Visitors were on hand to take part in a rather unusual performance -- a Mobituaries memorial do-over for a largely forgotten Founding Father: Thomas Paine.
It turns out Paine died on, or near, the site of Marie’s Crisis in 1809. In fact, the title of the bar is inspired by Paine’s series of American Crisis pamphlets published during the Revolutionary War, a rallying cry for citizens and soldiers alike.
Yet as Paine biographer Craig Nelson explained: “Today we have almost no idea who he is. People may have known he said ‘these are the times that try men's souls.’ They may know that he said ‘we have it in our power to begin the world over again.’ They may know that he wrote Common Sense but they don't really know who he is.”

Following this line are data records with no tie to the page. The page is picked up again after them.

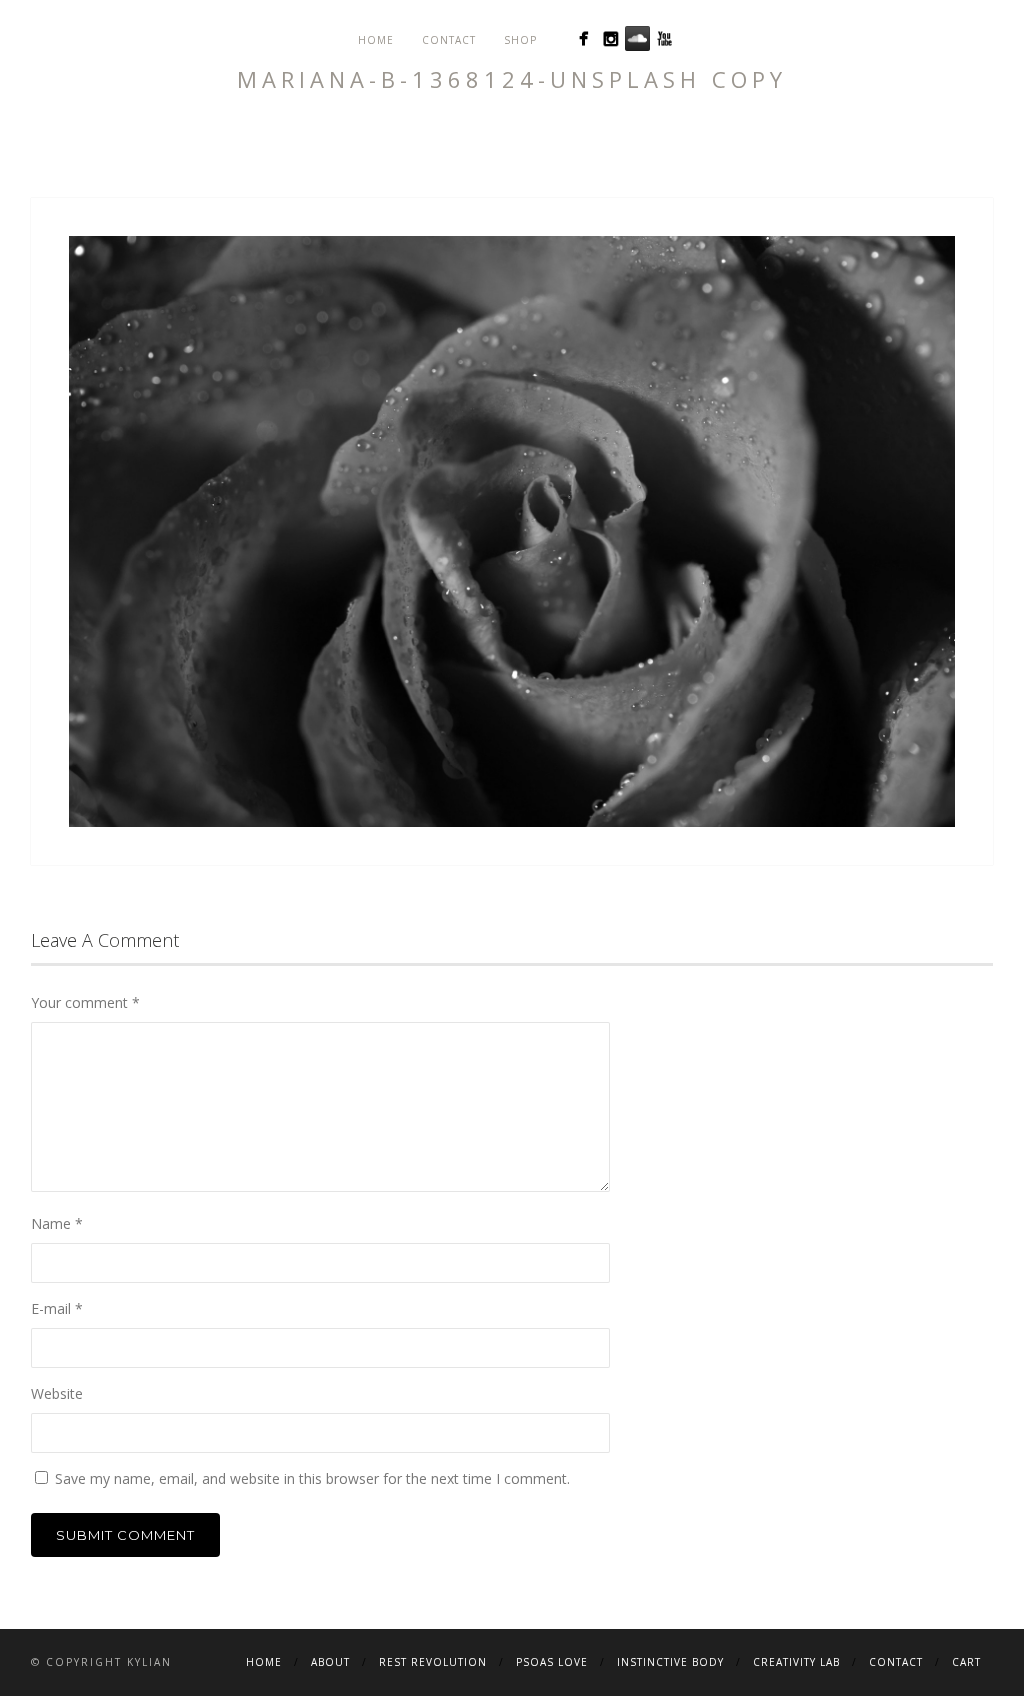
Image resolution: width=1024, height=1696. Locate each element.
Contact (449, 40)
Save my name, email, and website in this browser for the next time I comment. (312, 1478)
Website (57, 1393)
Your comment (85, 1002)
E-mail (57, 1308)
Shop (520, 40)
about (330, 1662)
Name (57, 1223)
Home (376, 40)
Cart (966, 1662)
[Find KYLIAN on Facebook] (583, 38)
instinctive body (670, 1662)
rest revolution (433, 1662)
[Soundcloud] (637, 38)
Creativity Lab (796, 1662)
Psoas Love (552, 1662)
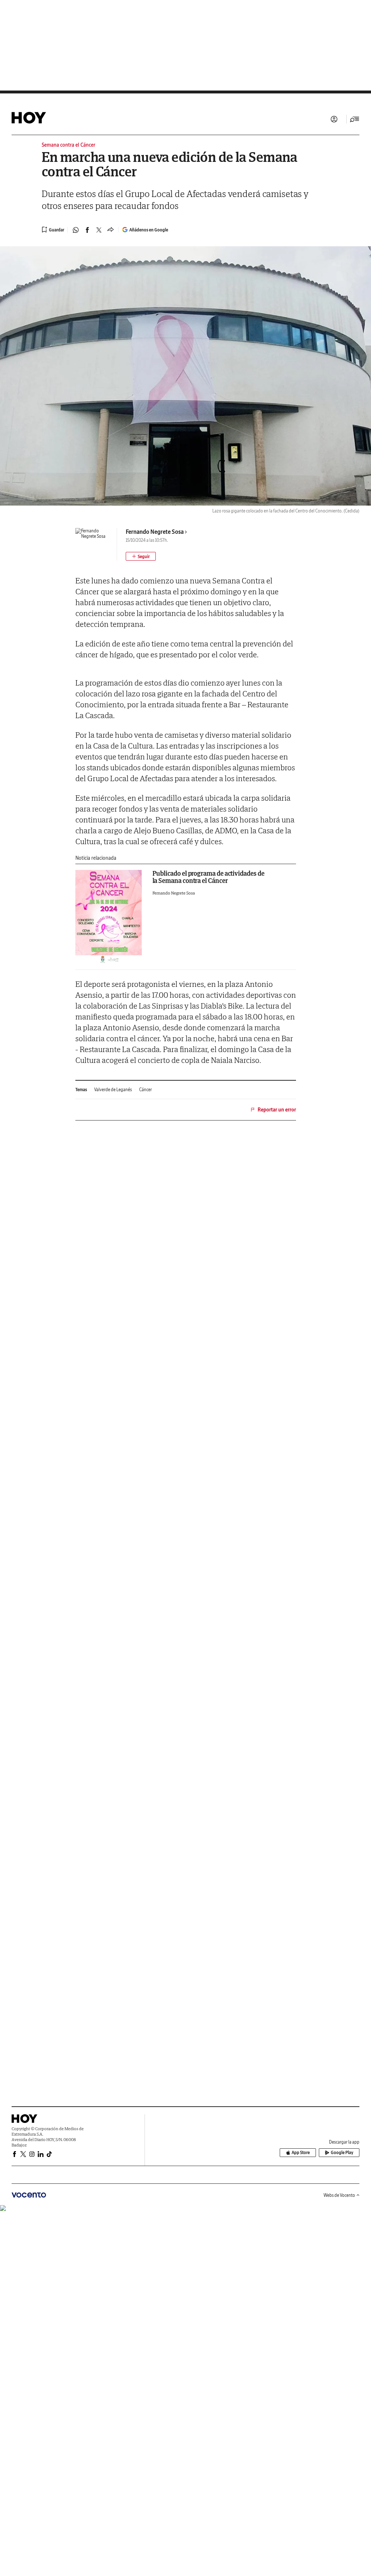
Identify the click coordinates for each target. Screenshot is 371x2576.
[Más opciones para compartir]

Nelson said that “when Thomas Paine was alive he was the most famous person in the world. He knew everyone he knew Jefferson he knew Washington. He knew Robespierre he knew. I mean it's astonishing who has associations are.”
Yet when Paine died, only six people showed up at his funeral. The paltry obit that was published at the time summed up his life in this line: “He had lived long, did some good and much harm.”
Even after Paine died, he couldn’t rest in peace; a crazed fan dug up his bones.
In this episode, Mo Rocca tries to understand why Paine isn’t as well remembered as perhaps he ought to be.
In contrast with many of the other Founding Fathers, who came from money, Paine was born into humble circumstances in England. His life was a roller coaster of ups and downs. He won great praise but his writings also generated a great deal of controversy.
Paine’s groundbreaking pamphlet Common Sense is not only one of the best selling publications in American history; it was the intellectual spark that lit the fuse for the American Revolution.
Nelson elaborated on the significance of Common Sense: “He turns every single thing the British had been saying on their heads and comes up with an explanation for why Americans should go it alone and why it'll be great to be an American and we'll have this whole continent and we'll run our own affairs and we'll stop being insulted by the British.”
Paine also called for the end of hereditary monarchy which was a treasonous act at the time.
He would go on to write The American Crisis pamphlets, The Rights of Man and The Age of Reason. The latter publication became one of his most polarizing since Paine attacked organized religion.
The rather sad circumstances of Paine’s demise led up to the decision to host a memorial do-over at Marie’s Crisis complete with a musical production number written by Tony nominated composers Laurence O’Keefe and Nell Benjamin, as well as a roast by Daily Show comedian Lewis Black.
After all, make no mistake: No Paine … no gain of Independence!